● The problem:
Set down the passage on Peace Corps cultural expectations word for word, from "What Might a" to "and relationships in-country.".

● Document text:
Start

The Peace Corps emphasizes professional behavior and cross-cultural sensitivity among Volunteers and within their communities to help integration and achieve successful service. As a Volunteer and representative of the United States, you are responsible both for sharing the diversity of U.S. culture (yours and other Americans’) with your host country national counterparts, and also for learning from your host country’s diversity.
To ease the transition to life in your host country, you may need to make some temporary, yet fundamental, compromises in how you present yourself as an American and as an individual, and will need to develop techniques and personal strategies for coping with these limitations. During pre-service training, staff will provide training on how to adapt personal choices and behavior to be respectful of the host country culture, and will be available for ongoing support.
What Might a Volunteer Face?
It will be important to absorb and to attempt to understand the cultural nuances of gender roles in your host country. During pre-service training, you will receive an introduction to gender awareness in-country, and will take time to examine your own thinking about gender roles and how they have impacted you. You’ll then learn to analyze development projects using a gender lens to better understand gender roles in your host country and how these gender roles can benefit or limit what females and males may or may not do—both from a personal standpoint and in relation to work and relationships in-country.

End

● Recorded data:
Start

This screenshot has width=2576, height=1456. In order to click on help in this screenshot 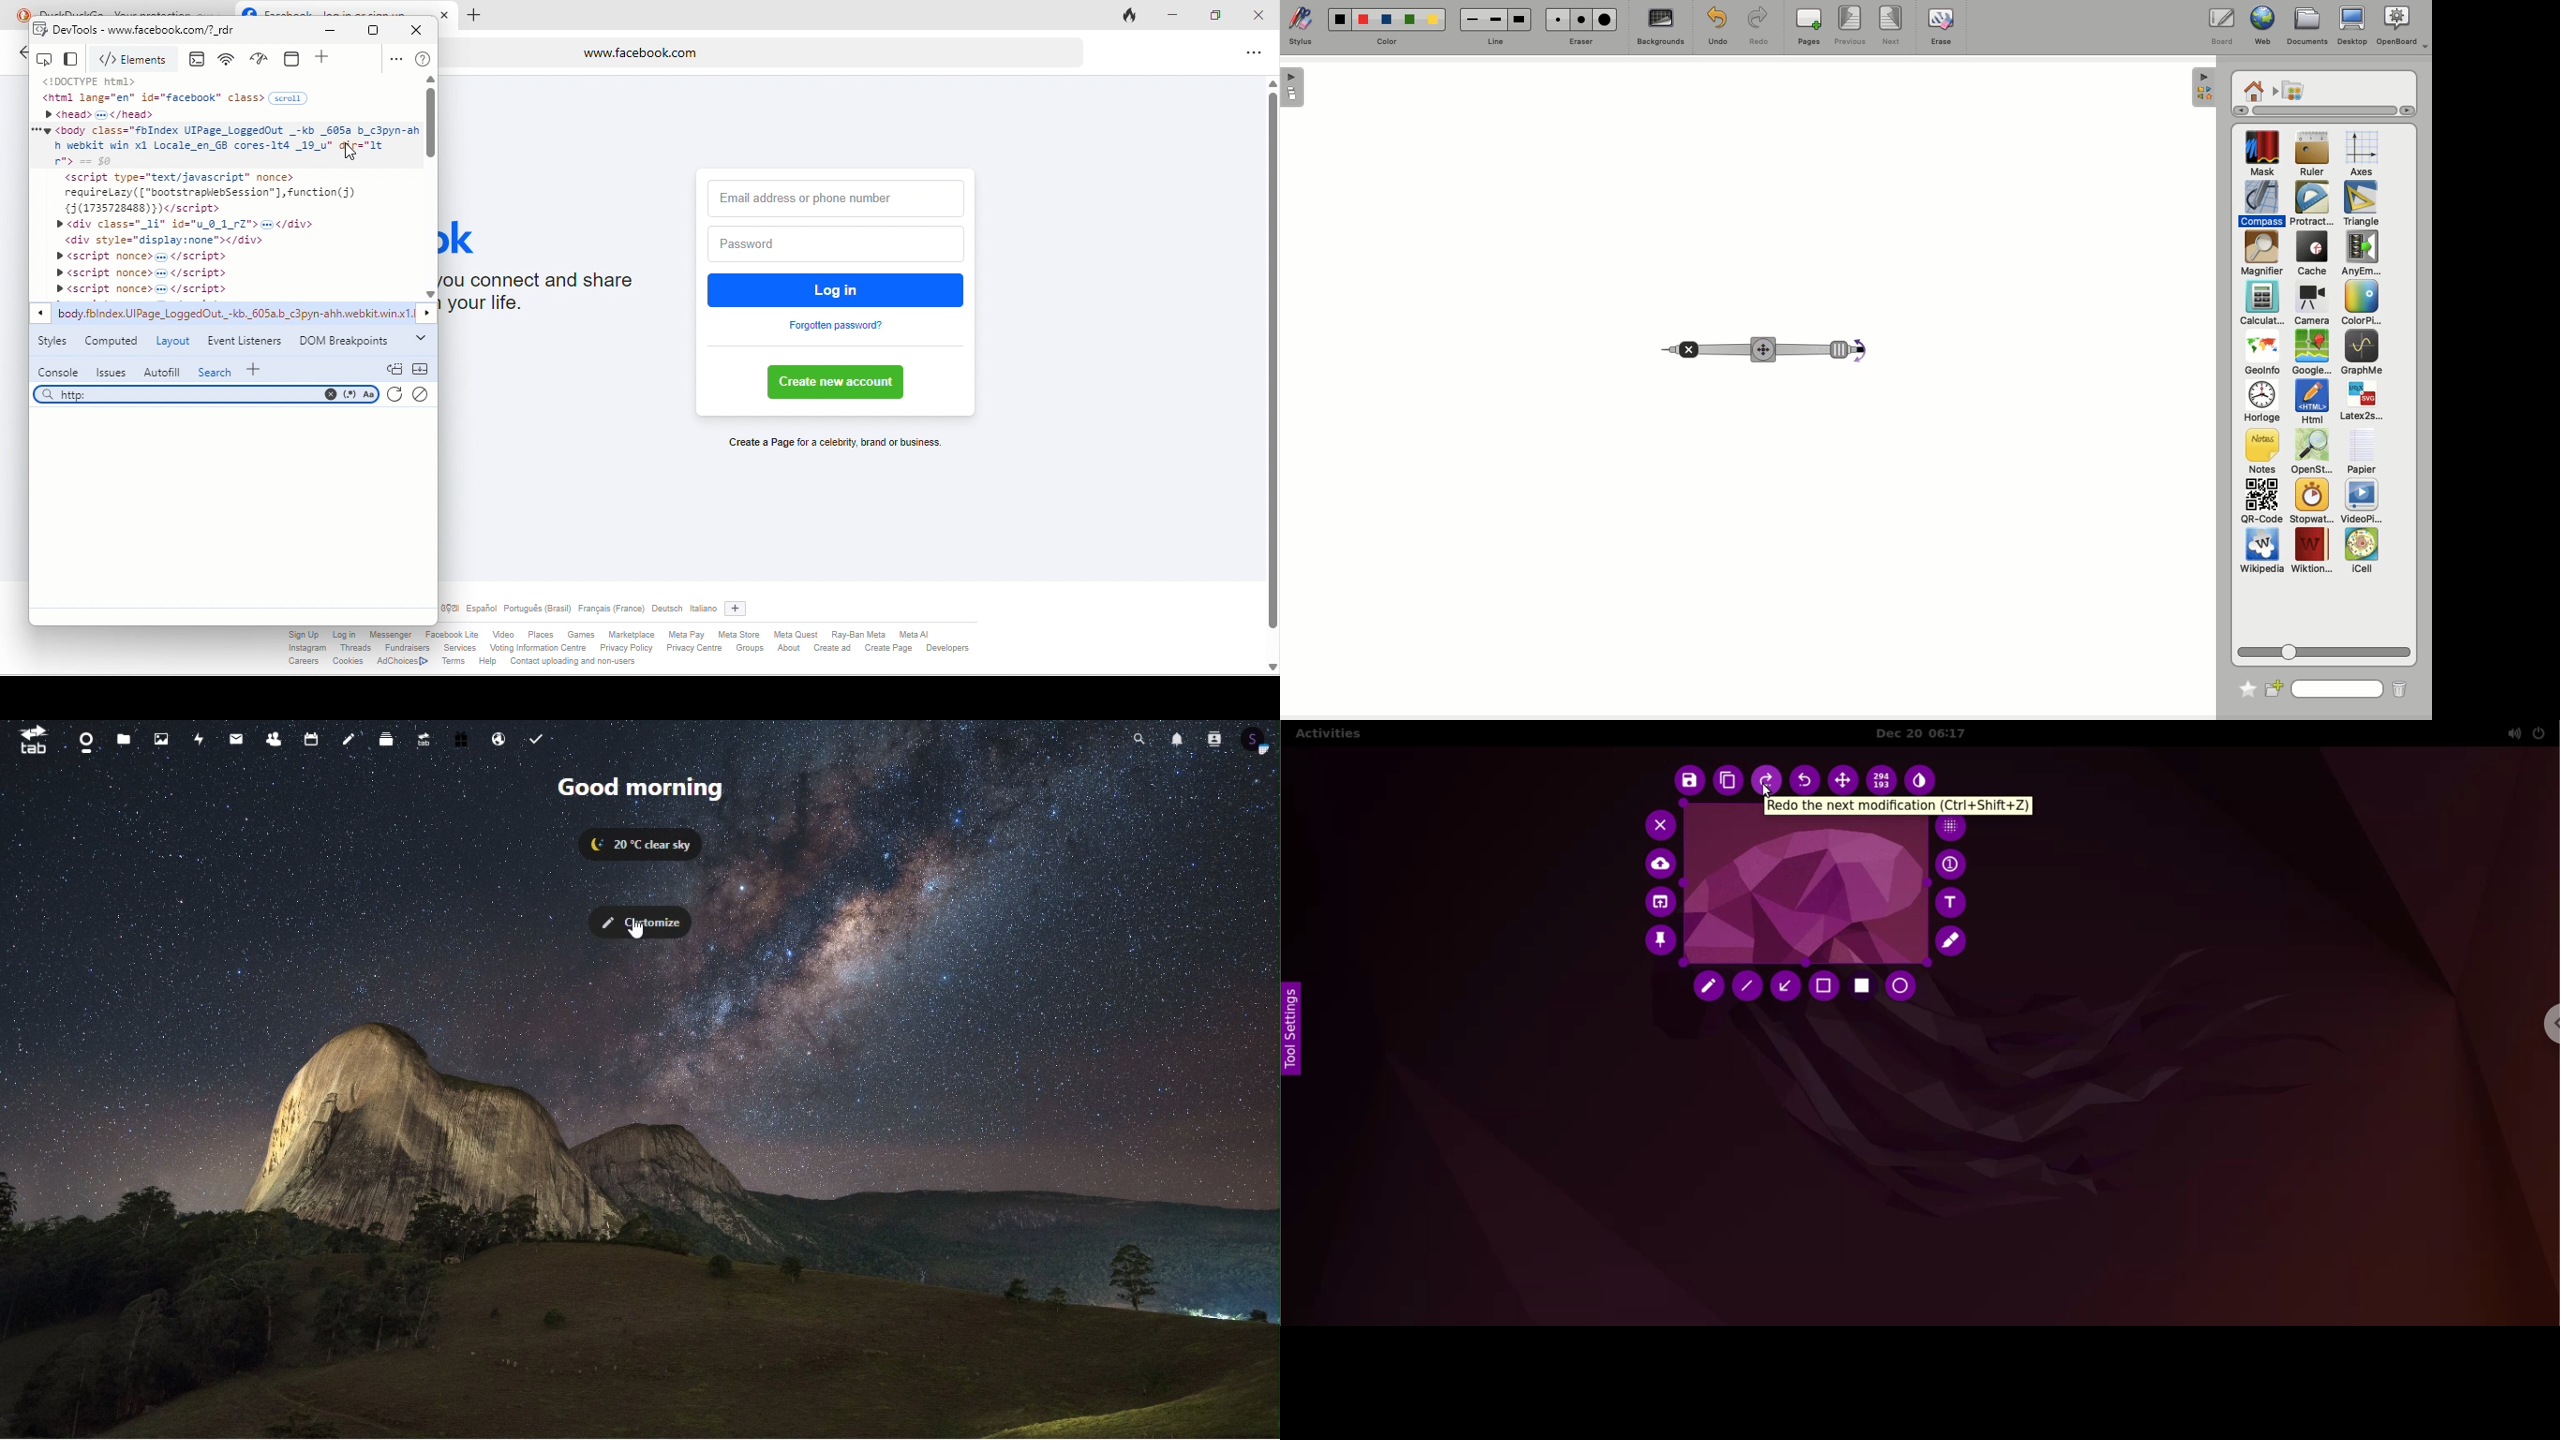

End

● Response to the task:
What Might a Volunteer Face?
It will be important to absorb and to attempt to understand the cultural nuances of gender roles in your host country. During pre-service training, you will receive an introduction to gender awareness in-country, and will take time to examine your own thinking about gender roles and how they have impacted you. You’ll then learn to analyze development projects using a gender lens to better understand gender roles in your host country and how these gender roles can benefit or limit what females and males may or may not do—both from a personal standpoint and in relation to work and relationships in-country.